O delegado Gustavo Alencar já começa a investigar novas denúncias contra o padre Francisco das Chagas da Silva, 61 anos, mais conhecido como padre “Beleca”, preso na última sexta-feira, acusado de crime de pedofilia e atentado violento ao pudor ao praticar sexo anal e oral com dois meninos, de 10 e 12 anos, que vendem bancos de madeira nas ruas daquela cidade, agora também passou a ser investigado por crime de estelionato.
Segundo o delegado, até o momento, “padre” Beleca ainda não apresentou nenhum documento pessoal, bem como nenhum documento da Igreja Ortodoxa de Alexandria, a qual ele se diz representante naquela cidade. Segundo “Beleca”, a igreja é registrada no cartório do 2º Ofício na cidade de Teresina, mas documentação que é bom, nada.
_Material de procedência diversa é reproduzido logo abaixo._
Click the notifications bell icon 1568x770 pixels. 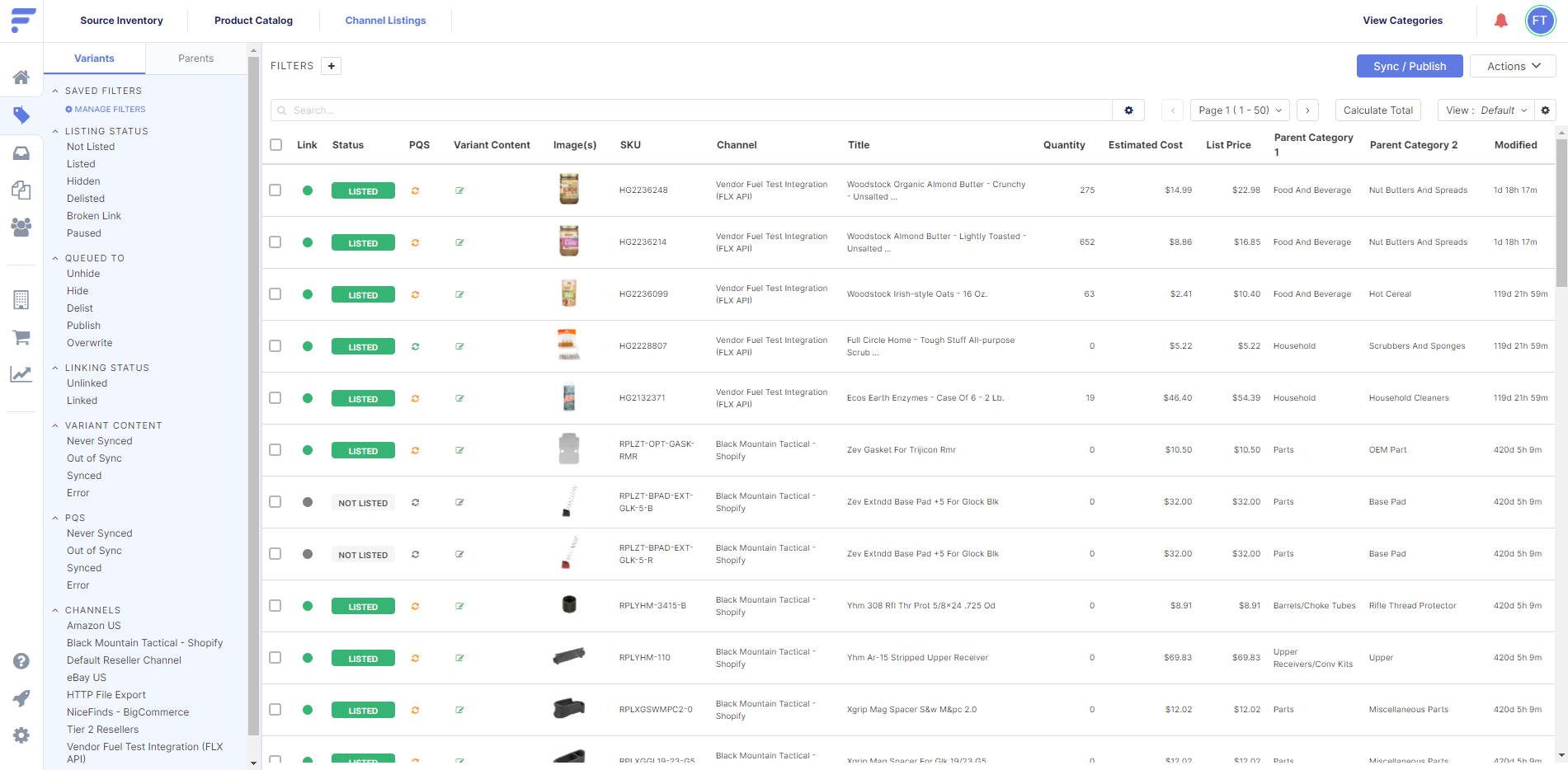pos(1501,21)
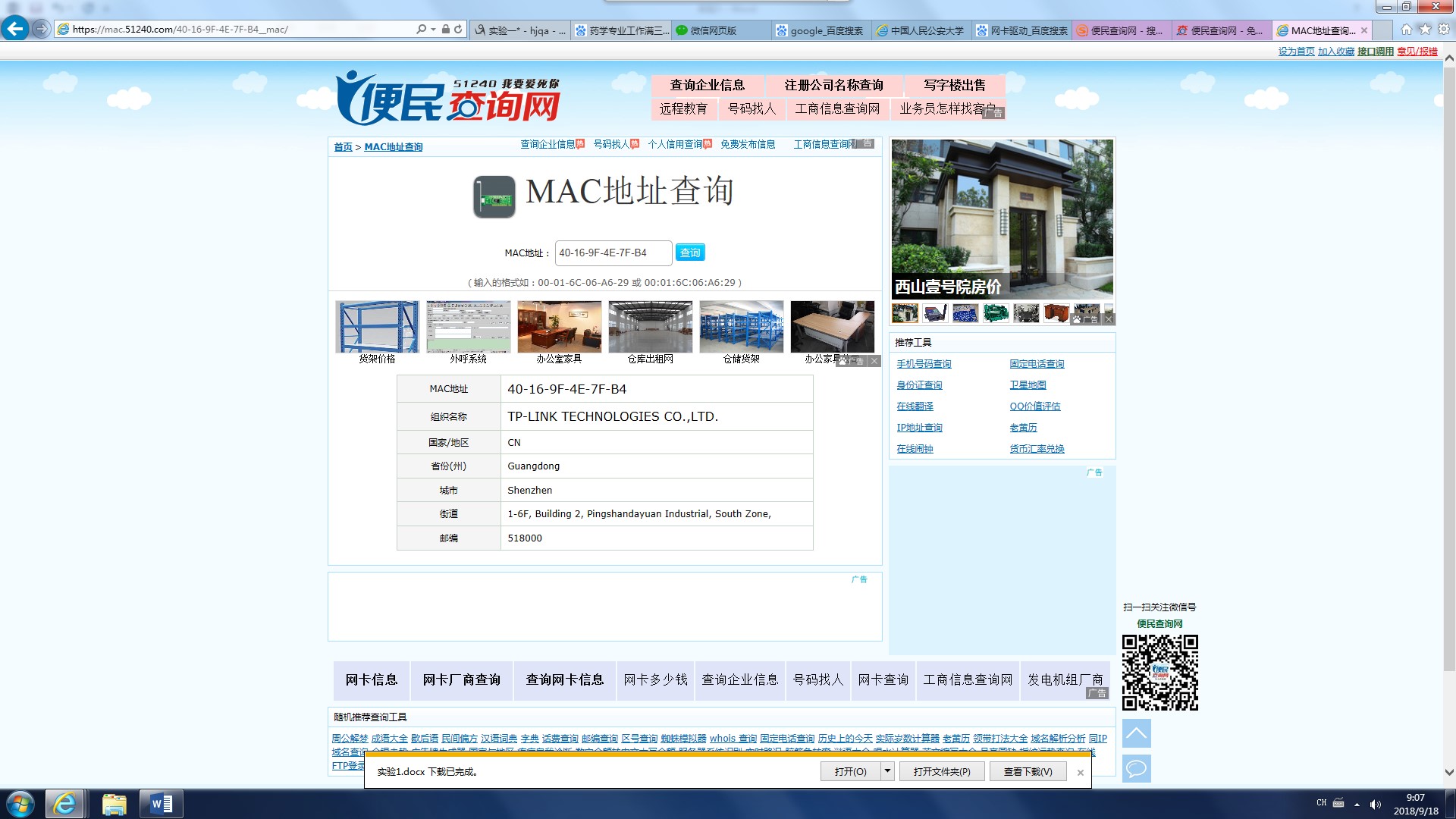Click the browser back arrow button
The height and width of the screenshot is (819, 1456).
[14, 29]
Padre “Beleca”, que ficou famoso em Timon por casar pessoas ainda não divorciadas e sem documentos exigidos pela Igreja Católica e aparecer em programas de TV promovendo casamento de gays - negou ter praticado sexo com as crianças.
Outras denúncias
A prisão aconteceu depois de ser observada a frequëncia de meninos na Igreja de Timon, onde mora padre Beleca. A delegada Wládia Holanda de Lima afirmou que o caso foi de flagrante, mas já existem outras denúncias de abuso sexual de crianças e adolescentes contra padre “Beleca”.